Der Ruf "Nazis raus!" will die humanistische Antwort sein auf den Spruch "Ausländer raus!" (Darauf verweist auch der Vers: "Ausländer bleiben - Nazis vertreiben!") "Ausländer raus!" kann inhuman, unmöglich oder einfach dumm sein, impliziert aber nicht automatisch die Entrechtung des Ausländers, sondern lediglich die Aufforderung, seine staatsbürgerlichen Rechte in seinem Herkunftsland wahrzunehmen, anstatt von Deutschland seine Daueralimentierung zu erwarten. Für den "Nazi" (bzw. den so Bezeichneten) jedoch, der in der Regel deutscher Staatsbürger ist, gibt es außerhalb Deutschlands keinen Ort, wo er seine staatsbürgerlichen Rechte wahrnehmen könnte. Insofern zielt "Nazis raus!" auf totale Entrechtung und Ortlosigkeit. Denkt man die Aufforderung zu Ende, wäre die letzte Konsequenz die Errichtung von Lagern als der "Materialisierung des Ausnahmezustandes" (Giorgio Agamben).

In dieser neuerlichen Brutalisierung des Politischen widerspiegelt sich eine psychologische Disposition, die in einer altbekannten "deutschen Misere" wurzelt. Für den Soziologen Norbert Elias ging sie auf den Dreißigjährigen Krieg zurück. Elias stellte einen Zusammenhang her zwischen der Zerrissenheit und Machtlosigkeit des eigenen Landes und dem Leiden daran sowie der - sich aus der objektiven Lage ergebenden - Fixierung auf militärische Kraft und gewalttätige Problemlösungen. Der Hallenser Psychologe Hans-Joachim Maaz hat das Mauersyndrom in der DDR ganz ähnlich analysiert. Das Leiden an der Einsperrung als der definitiven Demonstration eigener Machtlosigkeit führte zu einem Aggressionsstau, der sich nach dem Zusammenbruch des Staates an Schwächeren entlud.

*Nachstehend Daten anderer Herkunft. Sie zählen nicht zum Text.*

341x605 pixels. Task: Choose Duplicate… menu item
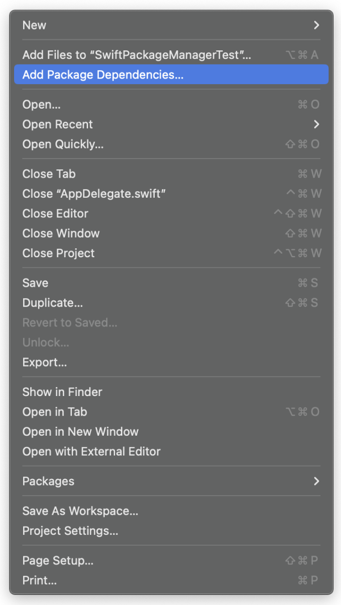171,303
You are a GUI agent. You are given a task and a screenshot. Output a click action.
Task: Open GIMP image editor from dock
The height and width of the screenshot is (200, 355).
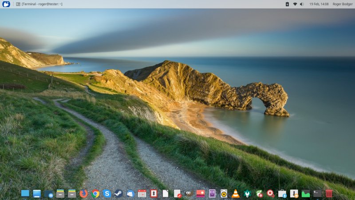189,193
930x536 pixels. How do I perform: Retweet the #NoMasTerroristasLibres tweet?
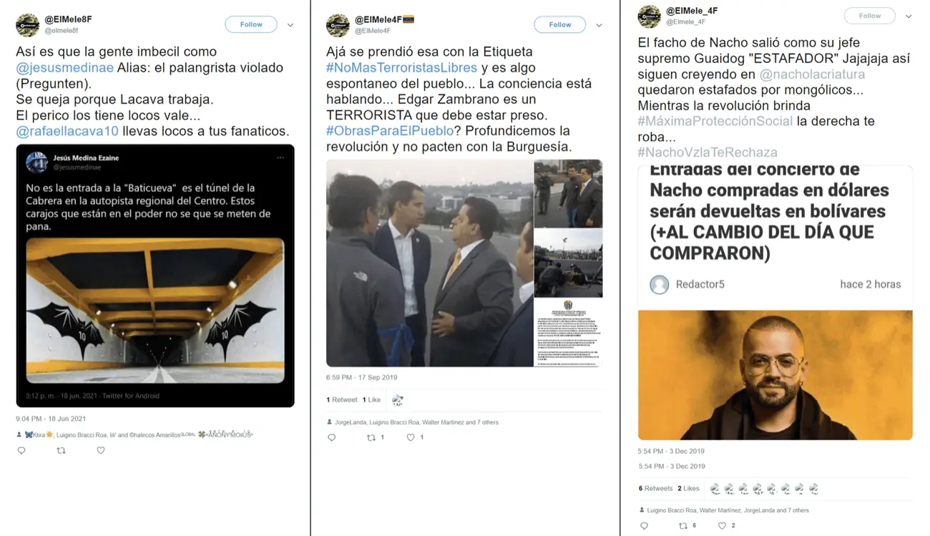[x=371, y=437]
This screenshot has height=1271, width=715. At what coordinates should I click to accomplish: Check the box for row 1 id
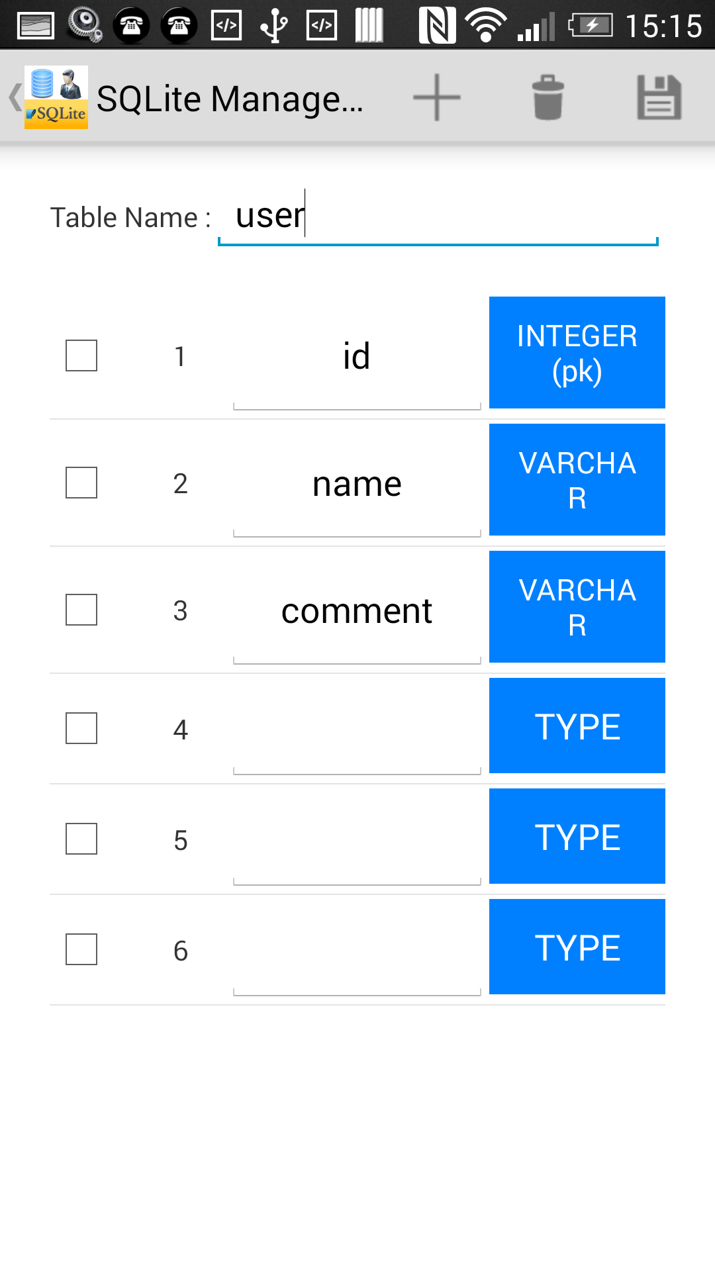(81, 355)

Die deutsche Vergangenheitsbewältigung, deren Arsenal das ideologische Rüstzeug der "Anti-Rechts-Kampagnen" meistenteils entstammt, geht in seinen Ursprüngen gleichfalls auf das Leiden am eigenen Land, vor allem an seiner Teilung, zurück. Wenn wir erst die Restbestände des Nazismus ausgerottet haben und die Siegermächte sehen, daß wir es ehrlich meinen, dann werden sie die Wiedervereinigung zulassen! - so lautete die rührende Logik.

Inzwischen haben die Bußrituale sich von solchen Erwägungen, in denen das eigene Land immerhin noch als Subjekt gedacht wurde, vollständig gelöst und sind pathologisch geworden. Sicherlich, ihre Betreiber streichen neben dem materiellen und gesellschaftlichen noch den Lustgewinn ein, einer Aufklärungs- und Bewältigungselite anzugehören. Aber die Konstellation der Selbstgeißelung bleibt eine pathologische, die ihren Preis fordert. Er besteht in einem Aggressionsstau von noch größerem Ausmaß als in der DDR. Die furchtbare Vermutung liegt nahe, daß aus dem (west-)deutschen Selbsthaß eine neuartige, zur Blutrünstigkeit steigerbare humanitaristische Bösartigkeit entstanden ist, die mit zunehmender Gier Ausschau nach einem Betätigungsfeld hält.

Ein Funktionär des Deutschen Olympischen Sportbundes (DOSB), der neben dem Deutschen Fußballbund, dem Deutschen Feuerwehrverband und dem ZDF als "TV-Partner" ebenfalls an der Zeit-Kampagne teilnimmt, sagte: "Wir wollen unsere 25 Millionen Mitglieder zu wachsamen Löwen machen, damit eine Verfolgung von Minderheiten wie im Dritten Reich nicht noch einmal passiert." Ein entlarvender Satz! Wenn 25 Millionen wachsame Löwen aufmarschieren, gibt es für Minderheiten wie überhaupt für jeden, der frei sein will, nur noch eine Parole: Rette sich, wer kann.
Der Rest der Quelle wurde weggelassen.